TASK DIRECTIONS:
Whatever pictures appear, omit them, and repeat the data below exactly.

MATERIALS PROVIDED:
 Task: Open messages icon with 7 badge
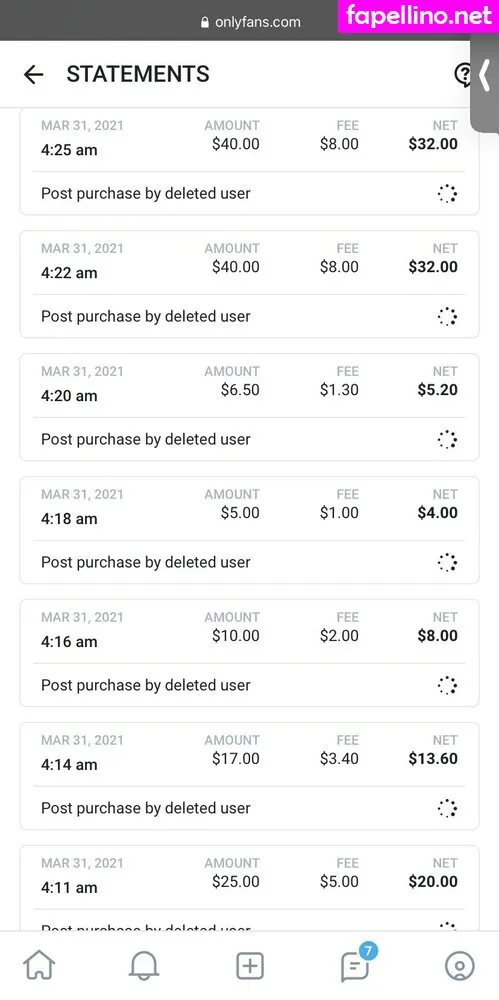(355, 966)
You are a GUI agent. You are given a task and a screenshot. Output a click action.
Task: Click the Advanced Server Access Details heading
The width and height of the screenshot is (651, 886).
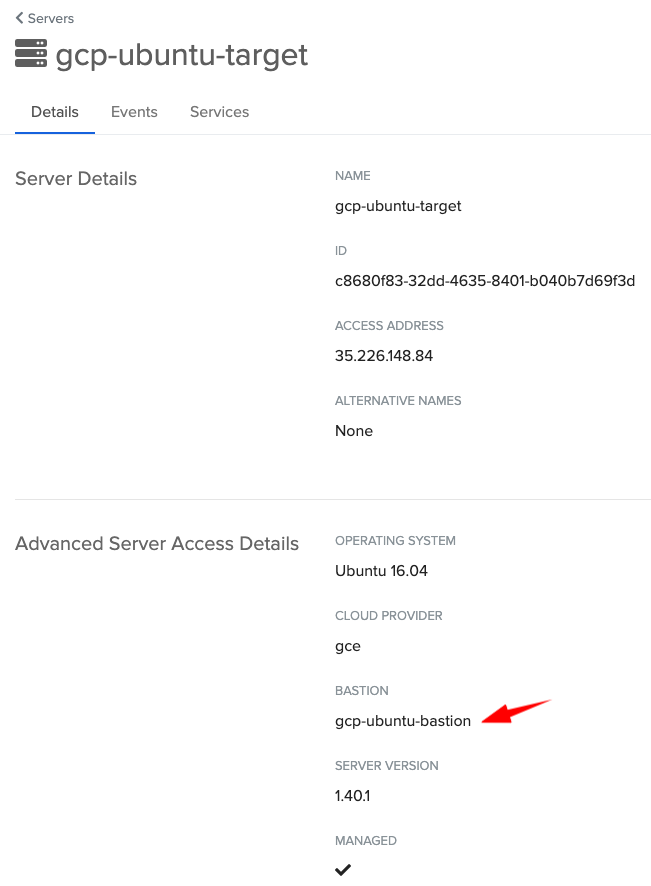(157, 544)
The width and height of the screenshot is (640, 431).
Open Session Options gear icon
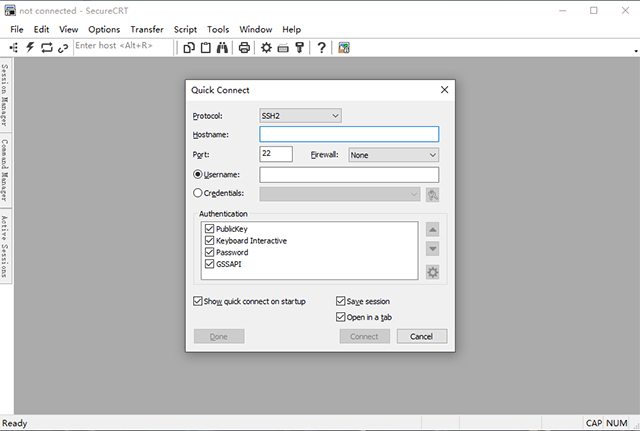point(267,47)
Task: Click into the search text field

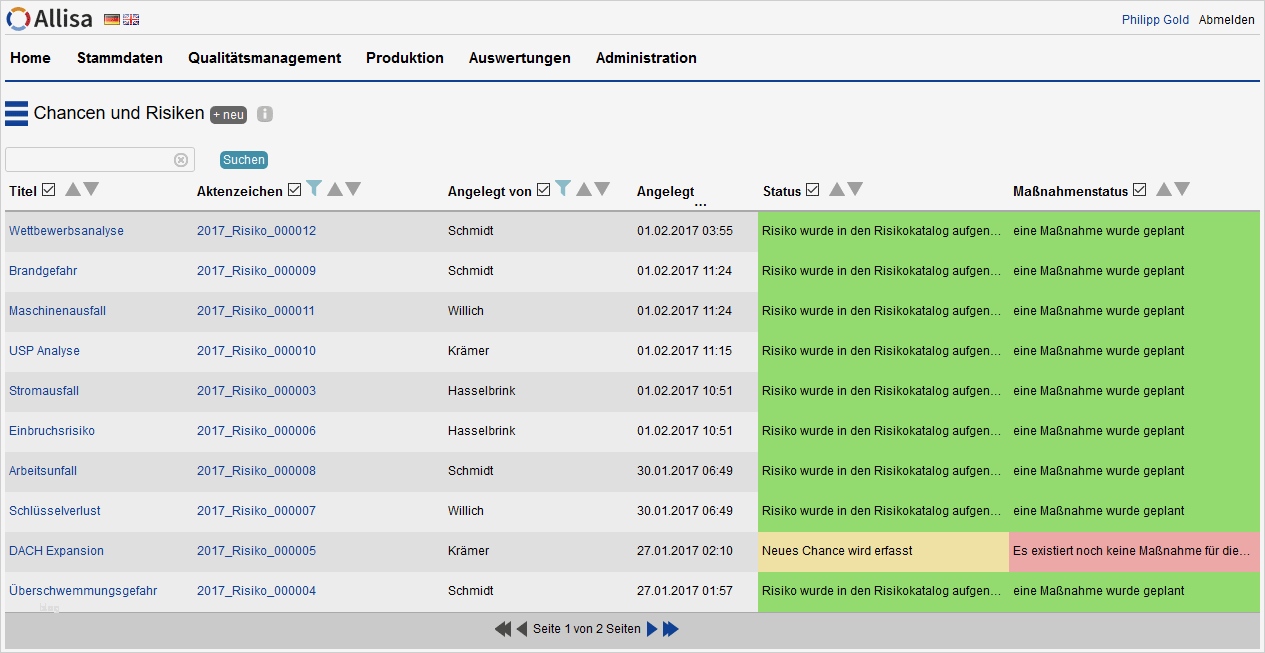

ANSWER SPACE:
 Task: Open messages icon with 7 badge
(355, 966)
You are a GUI agent. You are given a task and a screenshot. Output a click action.
Task: Click the Advanced Server Access Details heading
The width and height of the screenshot is (651, 886).
(157, 544)
The width and height of the screenshot is (640, 431).
Open Session Options gear icon
point(267,47)
Task: Click into the search text field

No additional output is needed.